___ Excerpt provided ___

Is the American economy strong enough to withstand an income tax increase starting on New Year’s Day?
The rhetorical skirmish over this question is the prelude for bargaining that’s likely to culminate after Election Day as President Barack Obama tries to persuade Congress to raise income tax rates on people with incomes over $200,000 and Republicans try to keep the current tax rates in place at least for 2013.
If the two sides don’t come to terms, income tax rates for all earners go up on New Year’s Day.
Senate Majority Whip Dick Durbin, D- Ill., said the top 2 percent of earners should "pay their fair share," and argues that the economy is stronger now than in 2010 when President Obama agreed to extend the current tax rates for all taxpayers.
For a middle-income married couple with three children under age 17, this would mean at least a $1,500 tax increase since the child tax credit is set to shrink at year end from $1,000 per child to $500 per child.
The tax policy clash played out on NBC’s Meet the Press Sunday as Meet the Press host David Gregory played a clip of Obama saying in 2010 that “the economy remains somewhat fragile” and asked Senate Democratic Whip Dick Durbin, “If it was a bad idea to raise taxes in a down economy then, why is it a good idea to raise taxes in a down economy now?”
Durbin argued that Obama “has drawn the line in the proper way. He believes, and I agree, that the top 2 percent of wage earners in America should pay their fair share.”
He said, “Asking the top 2 percent of wage earners in America to pay their fair share of taxes is not going to kill the economy. Instead, it's going to make sure we move toward reduction of our (budget) deficit.”

___ Record list ___

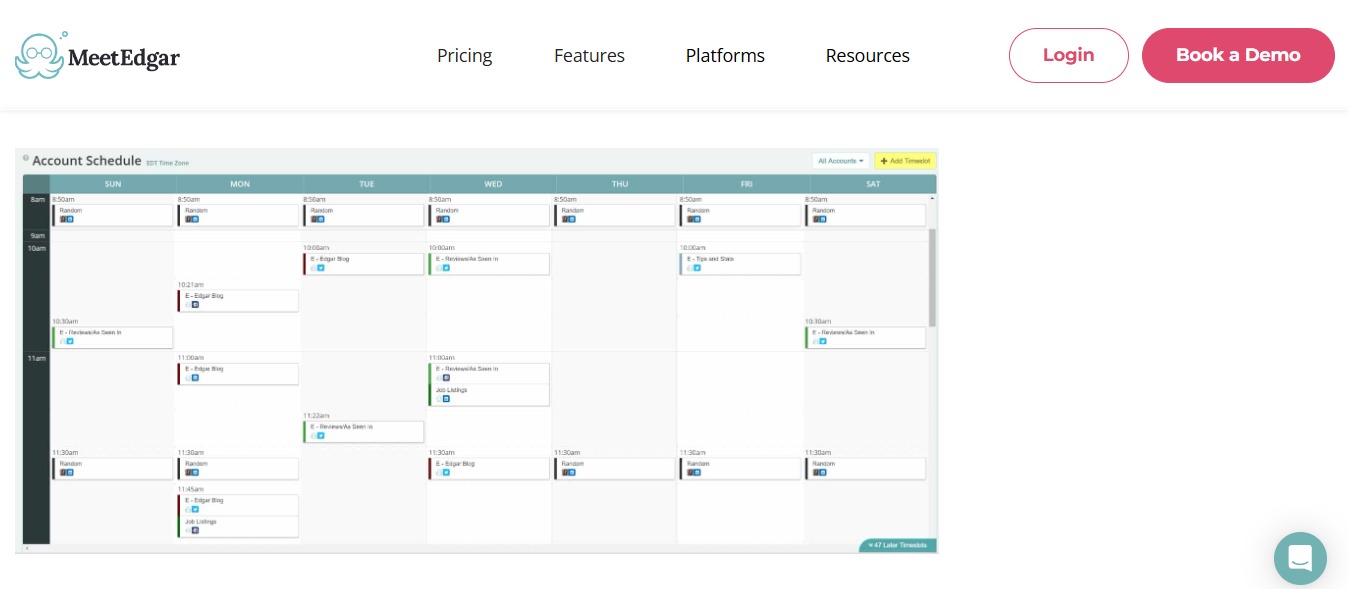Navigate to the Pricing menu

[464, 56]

___
___ Record list ___

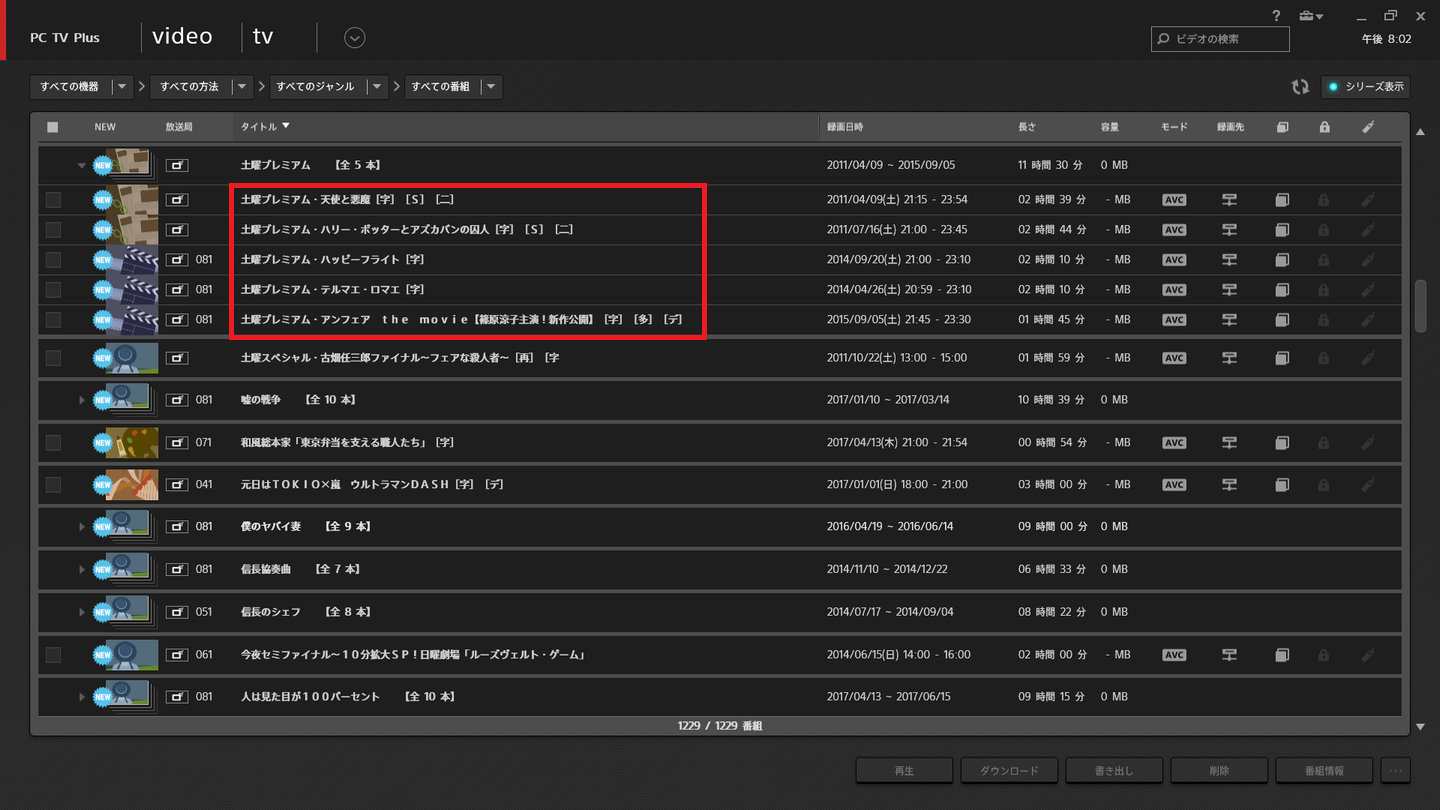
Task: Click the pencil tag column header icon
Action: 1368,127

___
___ Record list ___

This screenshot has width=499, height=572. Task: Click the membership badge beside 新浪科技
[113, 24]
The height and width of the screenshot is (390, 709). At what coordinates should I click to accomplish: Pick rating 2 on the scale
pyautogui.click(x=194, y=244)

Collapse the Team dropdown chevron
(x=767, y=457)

___

#### Task list
(1) Reproduce the passage of the tax-increase article from "The rhetorical skirmish" to "for all taxpayers.".
(2) List every dollar amount that appears in the tax-increase article.
(3) According to the tax-increase article, how is the child tax credit set to change at year end?
You will not need the listing for this work.

#### Task-by-task outputs
(1)
The rhetorical skirmish over this question is the prelude for bargaining that’s likely to culminate after Election Day as President Barack Obama tries to persuade Congress to raise income tax rates on people with incomes over $200,000 and Republicans try to keep the current tax rates in place at least for 2013.
If the two sides don’t come to terms, income tax rates for all earners go up on New Year’s Day.
Senate Majority Whip Dick Durbin, D- Ill., said the top 2 percent of earners should "pay their fair share," and argues that the economy is stronger now than in 2010 when President Obama agreed to extend the current tax rates for all taxpayers.

(2)
$200,000
$1,500
$1,000
$500

(3) It is set to shrink from $1,000 per child to $500 per child.